Multiple pathways converge to result in the overexpression of T_h17 cells in the absence of either vitamin D or the vitamin D receptor (VDR). CD4⁺ T cells from VDR knockout (KO) mice have a more activated phenotype than their wild-type (WT) counterparts and readily develop into T_h17 cells under a variety of in vitro conditions. Vitamin D-deficient CD4⁺ T cells also overproduced IL-17 in vitro and 1,25 dihydroxyvitamin D₃ inhibited the development of T_h17 cells in CD4⁺ T-cell cultures. Conversely, the induction of inducible (i) Tregs was lower in VDR KO CD4⁺ T cells than WT and the VDR KO iTregs were refractory to IL-6 inhibition.
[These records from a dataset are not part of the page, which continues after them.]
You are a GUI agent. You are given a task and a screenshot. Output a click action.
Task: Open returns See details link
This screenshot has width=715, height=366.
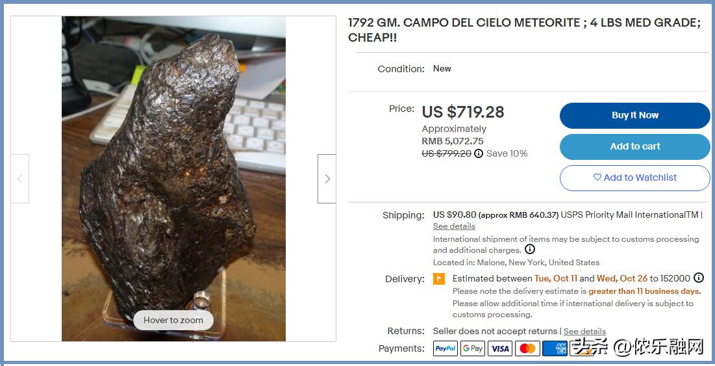coord(584,332)
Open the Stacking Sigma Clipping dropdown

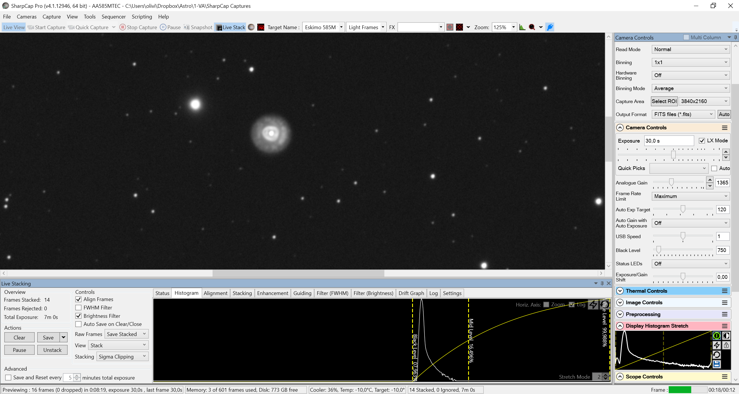122,357
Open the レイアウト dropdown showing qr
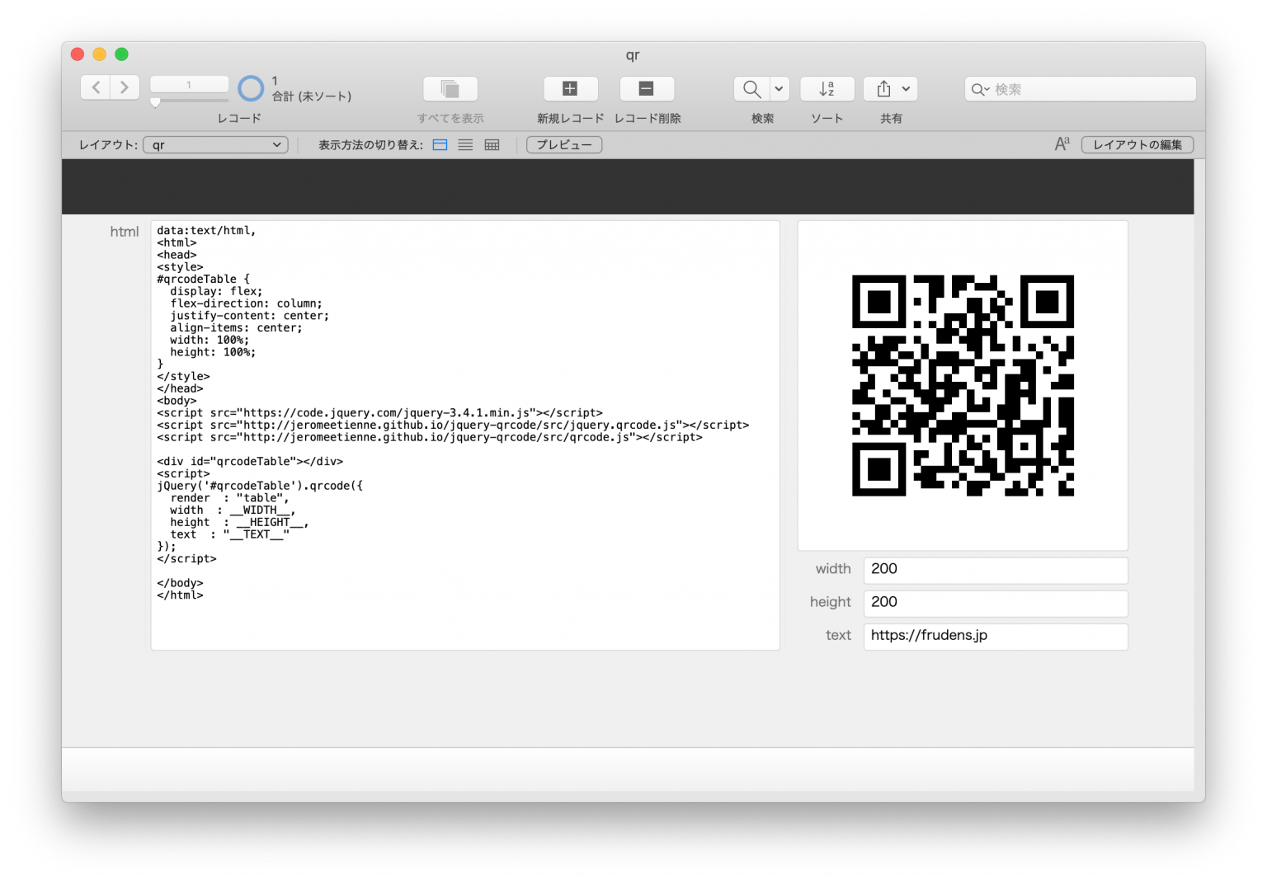 coord(214,144)
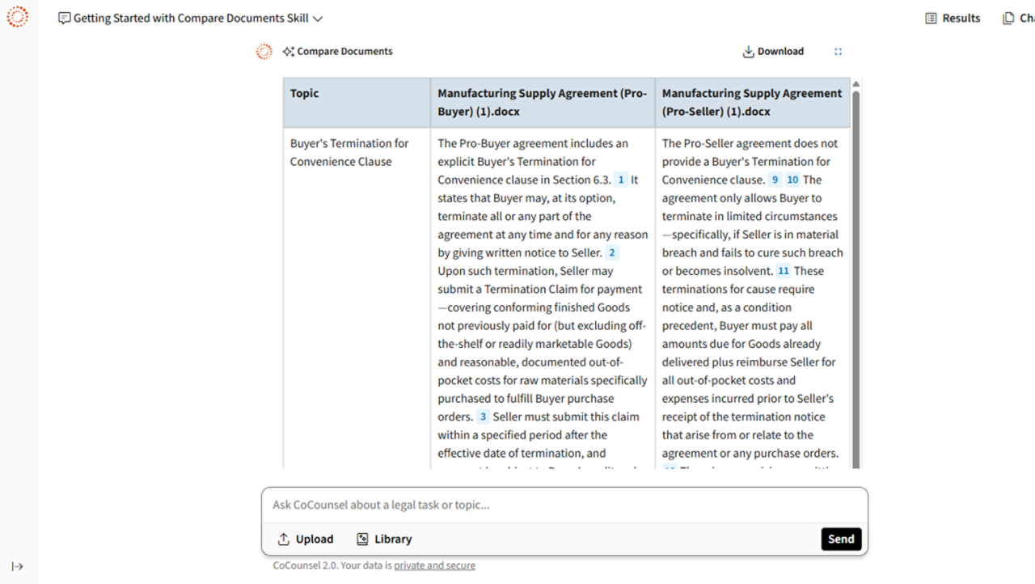Click the expand fullscreen icon beside Download
The width and height of the screenshot is (1035, 584).
(x=838, y=52)
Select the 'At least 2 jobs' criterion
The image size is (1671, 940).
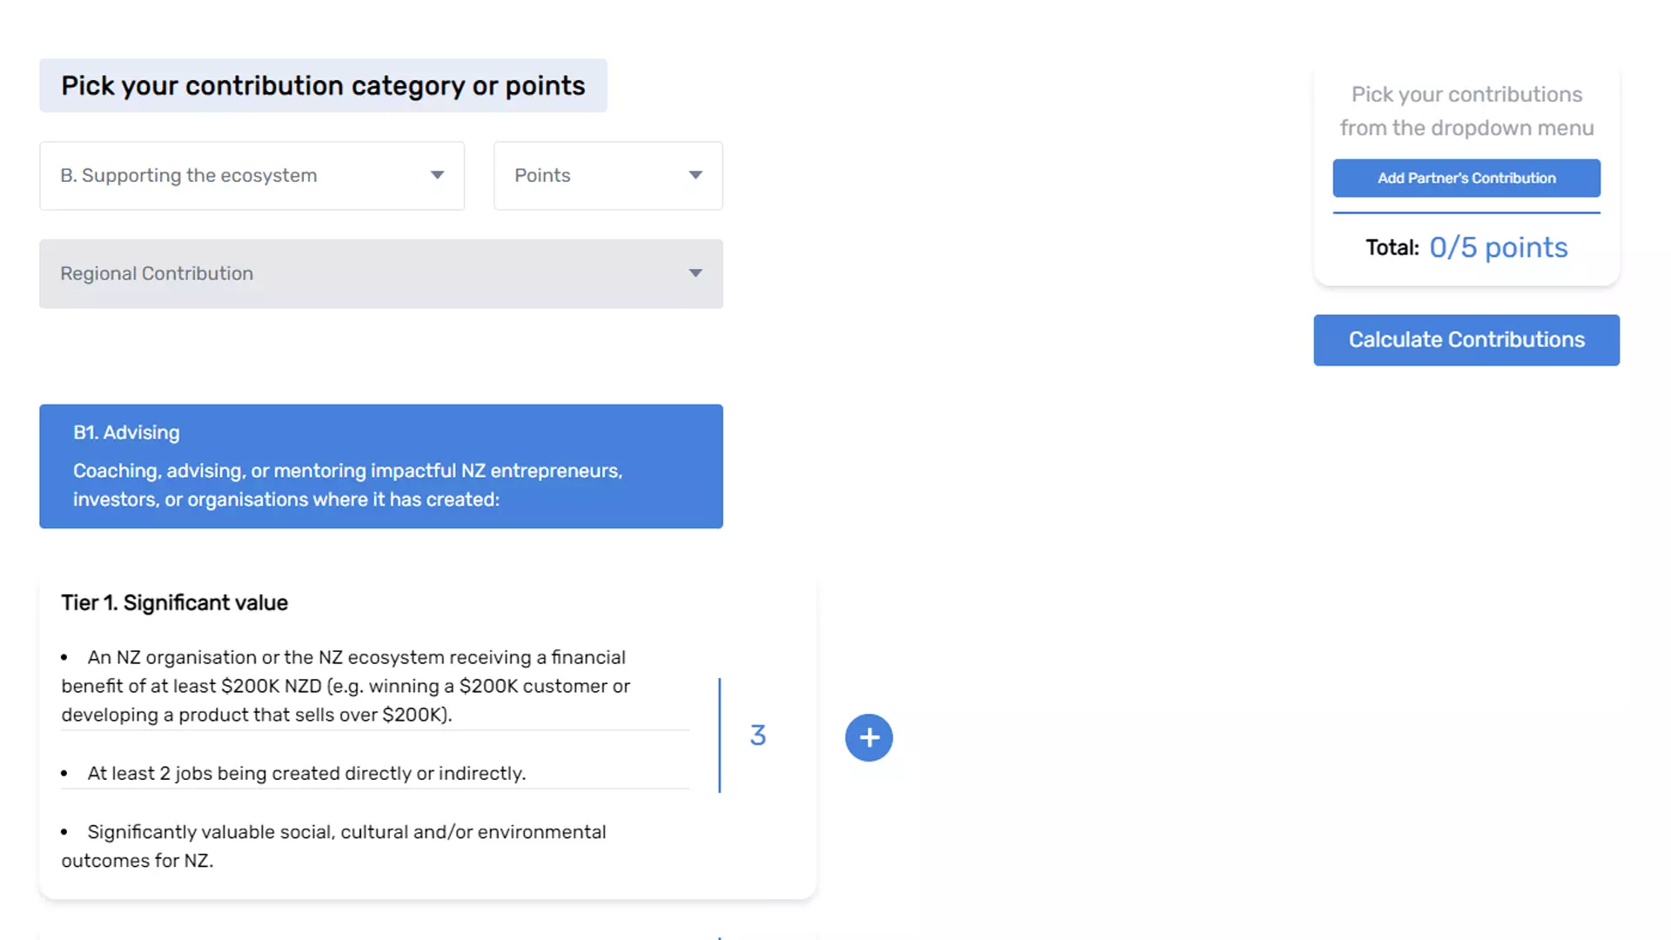tap(306, 773)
Host-specific effects of the VDR were evident on in vivo development of naive T cells. Development of naive WT CD4⁺ T cells in the VDR KO host resulted in the overexpression of IL-17 and more severe experimental inflammatory bowel disease (IBD). The increased expression of T_h17 cells in the VDR KO mice was associated with a reduction in tolerogenic CD103⁺ dendritic cells. The data collectively demonstrate that T_h17 and iTreg cells are direct and indirect targets of vitamin D. The increased propensity for development of T_h17 cells in the VDR KO host results in more severe IBD.